JANOG50 NETCON問題解説Level2-4
問題文
問題文
NWエンジニア1年目の勝男君は、BGPについて勉強したいと考え、何台かルータを用いて検証環境を構築しました。一通り設定を入れてみたものの、RT01とRT05の間で疎通が取れないようです。この問題を解決して、RT01とRT05の間でpingが送れるようにしてください。
構成
構成
RT01 (AS65001):
Loopbackに10.0.1.1/24が割り当てられている
AS65002とeBGPピアを張っている
from AS65002: default route
to AS65002: 10.0.1.1/24
RT02, RT03, RT04 (AS65002): IS-IS + iBGP
iBGPはフルメッシュでピアを張っている
RT05 (AS65003):
Loopbackに10.0.2.1/24が割り当てられている
AS65002とeBGPピアを張っている
from AS65002: default route
to AS65002: 10.0.2.1/24
ゴール
RT01 ↔ RT05のループバックアドレス同士でpingをすることができる。
janoger@RT01:~$ ping 10.0.2.1 source-address 10.0.1.1 count 3
PING 10.0.2.1 (10.0.2.1) from 10.0.1.1 : 56(84) bytes of data.
64 bytes from 10.0.2.1: icmp_seq=1 ttl=61 time=3.13 ms
64 bytes from 10.0.2.1: icmp_seq=2 ttl=61 time=4.28 ms
64 bytes from 10.0.2.1: icmp_seq=3 ttl=61 time=4.05 ms
--- 10.0.2.1 ping statistics ---
3 packets transmitted, 3 received, 0% packet loss, time 6ms
rtt min/avg/max/mdev = 3.134/3.821/4.284/0.495 ms
制限
RT01, RT05の設定を変更してはいけません
RT01, RT05から広報された経路をIGPに再広報してはいけません
RT01, RT05から広報された経路をちゃんと広報させて解く必要があります
「RT02, RT03, RT04にstatic routeを入れて解決しました」という回答は採点されません
RT02, RT03, RT04のneighborアドレスを変更してはいけません
問題解説
問題解説
この問題では、以下の2つの設定ミスが原因になって発生していました。
IS-ISでループバックアドレスの広報がされていない
iBGPピアの設定にupdate-sourceが抜けている
それぞれの問題について見ていきましょう。まずは「IS-ISでループバックアドレスの広報がされていない」という問題です。

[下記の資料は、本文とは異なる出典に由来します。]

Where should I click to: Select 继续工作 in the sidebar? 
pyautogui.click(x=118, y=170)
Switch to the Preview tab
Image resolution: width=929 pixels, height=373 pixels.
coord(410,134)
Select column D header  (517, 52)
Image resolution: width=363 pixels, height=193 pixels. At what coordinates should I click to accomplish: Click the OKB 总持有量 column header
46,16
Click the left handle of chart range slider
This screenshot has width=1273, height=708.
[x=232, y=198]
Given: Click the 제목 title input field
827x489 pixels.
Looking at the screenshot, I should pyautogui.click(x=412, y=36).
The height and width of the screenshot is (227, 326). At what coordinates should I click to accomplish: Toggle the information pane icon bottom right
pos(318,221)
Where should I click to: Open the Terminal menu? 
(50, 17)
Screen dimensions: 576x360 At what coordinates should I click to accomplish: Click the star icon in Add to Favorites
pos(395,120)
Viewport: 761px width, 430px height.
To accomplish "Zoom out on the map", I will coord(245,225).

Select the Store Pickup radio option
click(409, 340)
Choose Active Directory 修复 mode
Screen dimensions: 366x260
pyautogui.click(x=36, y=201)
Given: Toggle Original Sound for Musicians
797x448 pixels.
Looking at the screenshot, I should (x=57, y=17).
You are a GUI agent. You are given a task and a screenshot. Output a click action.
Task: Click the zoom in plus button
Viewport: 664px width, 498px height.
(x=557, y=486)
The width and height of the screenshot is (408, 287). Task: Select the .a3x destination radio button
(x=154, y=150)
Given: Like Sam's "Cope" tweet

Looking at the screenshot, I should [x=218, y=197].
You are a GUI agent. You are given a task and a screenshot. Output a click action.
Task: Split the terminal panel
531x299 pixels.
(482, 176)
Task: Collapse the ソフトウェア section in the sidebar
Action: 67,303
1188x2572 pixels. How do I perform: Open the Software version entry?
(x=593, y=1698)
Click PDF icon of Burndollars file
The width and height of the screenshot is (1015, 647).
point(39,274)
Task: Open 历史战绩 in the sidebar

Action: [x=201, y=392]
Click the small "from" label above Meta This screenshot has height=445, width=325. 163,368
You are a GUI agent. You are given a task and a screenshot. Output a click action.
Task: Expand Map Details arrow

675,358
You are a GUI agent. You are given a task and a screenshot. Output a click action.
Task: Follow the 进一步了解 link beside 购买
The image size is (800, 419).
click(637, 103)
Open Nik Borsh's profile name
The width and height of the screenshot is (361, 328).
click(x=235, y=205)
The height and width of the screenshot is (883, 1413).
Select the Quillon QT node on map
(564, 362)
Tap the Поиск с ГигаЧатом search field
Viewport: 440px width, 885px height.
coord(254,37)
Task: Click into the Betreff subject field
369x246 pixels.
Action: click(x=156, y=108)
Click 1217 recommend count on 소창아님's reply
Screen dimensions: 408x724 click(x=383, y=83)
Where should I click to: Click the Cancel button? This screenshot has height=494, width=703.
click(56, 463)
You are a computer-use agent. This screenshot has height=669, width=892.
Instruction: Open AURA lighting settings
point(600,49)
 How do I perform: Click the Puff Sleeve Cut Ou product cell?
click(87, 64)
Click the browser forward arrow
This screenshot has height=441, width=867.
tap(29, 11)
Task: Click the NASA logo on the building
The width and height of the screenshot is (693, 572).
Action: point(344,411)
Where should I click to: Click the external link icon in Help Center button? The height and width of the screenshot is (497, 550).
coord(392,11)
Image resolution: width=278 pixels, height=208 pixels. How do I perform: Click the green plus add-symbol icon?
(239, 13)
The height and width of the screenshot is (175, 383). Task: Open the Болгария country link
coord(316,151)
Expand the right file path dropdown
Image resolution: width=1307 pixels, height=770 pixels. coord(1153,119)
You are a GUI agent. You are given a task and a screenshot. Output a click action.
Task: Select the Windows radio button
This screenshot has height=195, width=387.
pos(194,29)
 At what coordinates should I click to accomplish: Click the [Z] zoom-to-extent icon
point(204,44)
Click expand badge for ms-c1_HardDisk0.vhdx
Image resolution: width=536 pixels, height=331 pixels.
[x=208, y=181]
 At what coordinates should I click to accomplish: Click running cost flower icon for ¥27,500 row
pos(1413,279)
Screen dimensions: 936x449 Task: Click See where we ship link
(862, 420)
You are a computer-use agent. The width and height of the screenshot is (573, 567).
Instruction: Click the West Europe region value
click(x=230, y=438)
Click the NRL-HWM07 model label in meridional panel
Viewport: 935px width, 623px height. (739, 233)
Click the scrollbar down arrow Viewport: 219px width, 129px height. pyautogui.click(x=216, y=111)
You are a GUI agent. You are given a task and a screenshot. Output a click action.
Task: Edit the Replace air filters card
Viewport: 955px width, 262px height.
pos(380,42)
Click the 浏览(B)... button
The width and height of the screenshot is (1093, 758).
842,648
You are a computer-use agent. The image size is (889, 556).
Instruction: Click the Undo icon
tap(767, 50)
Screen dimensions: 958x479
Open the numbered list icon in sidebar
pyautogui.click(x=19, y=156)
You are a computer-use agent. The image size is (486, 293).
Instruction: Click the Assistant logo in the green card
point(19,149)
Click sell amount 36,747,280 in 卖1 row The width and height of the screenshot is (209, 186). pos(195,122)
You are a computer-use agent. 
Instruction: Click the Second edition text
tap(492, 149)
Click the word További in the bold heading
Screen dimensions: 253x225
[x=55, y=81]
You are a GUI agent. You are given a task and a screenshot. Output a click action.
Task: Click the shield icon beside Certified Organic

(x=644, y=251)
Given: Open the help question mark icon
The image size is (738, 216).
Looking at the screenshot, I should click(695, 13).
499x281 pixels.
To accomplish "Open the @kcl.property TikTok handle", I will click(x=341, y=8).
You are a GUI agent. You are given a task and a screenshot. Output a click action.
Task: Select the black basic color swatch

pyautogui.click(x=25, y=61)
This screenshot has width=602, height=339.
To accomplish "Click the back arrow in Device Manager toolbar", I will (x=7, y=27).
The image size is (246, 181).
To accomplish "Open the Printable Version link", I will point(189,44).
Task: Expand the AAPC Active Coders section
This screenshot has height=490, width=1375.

それぞれのルータの設定を確認すると、Loopbackアドレスを使ってiBGPフルメッシュを張るように設定されています。ですが、BGPのピアが上がっていないことが分かります。RT02から別のルータのLoopbackにpingを打っても応答が返ってこないため、別のLoopbackへの経路がないことが分かります。
RT02
interface Loopback0
ip address 192.168.0.1 255.255.255.255
!
router isis
net 02.0000.0000.0001.00
is-type level-1
!
router bgp 65002
bgp log-neighbor-changes
neighbor 192.168.0.2 remote-as 65002
neighbor 192.168.0.3 remote-as 65002
これを解決するためには、IS-ISの経路広報をする際に、Loopbackのアドレスも広報するように設定をします。すると、別のLoopbackへのpingが通り始めることが確認できます。
interface Loopback0
ip router isis
isis circuit-type level-1
また、iBGPでLoopbackを使ってピアを張る場合、update-sourceを指定してBGPのソースアドレスをLoopbackに変える必要があります。
router bgp 65002
neighbor 192.168.0.2 update-source Loopback 0
neighbor 192.168.0.3 update-source Loopback 0
これらの設定を、RT02, RT03, RT04に行うことで、iBGPフルメッシュを張ることができ、RT01とRT05の疎通ができるようになります。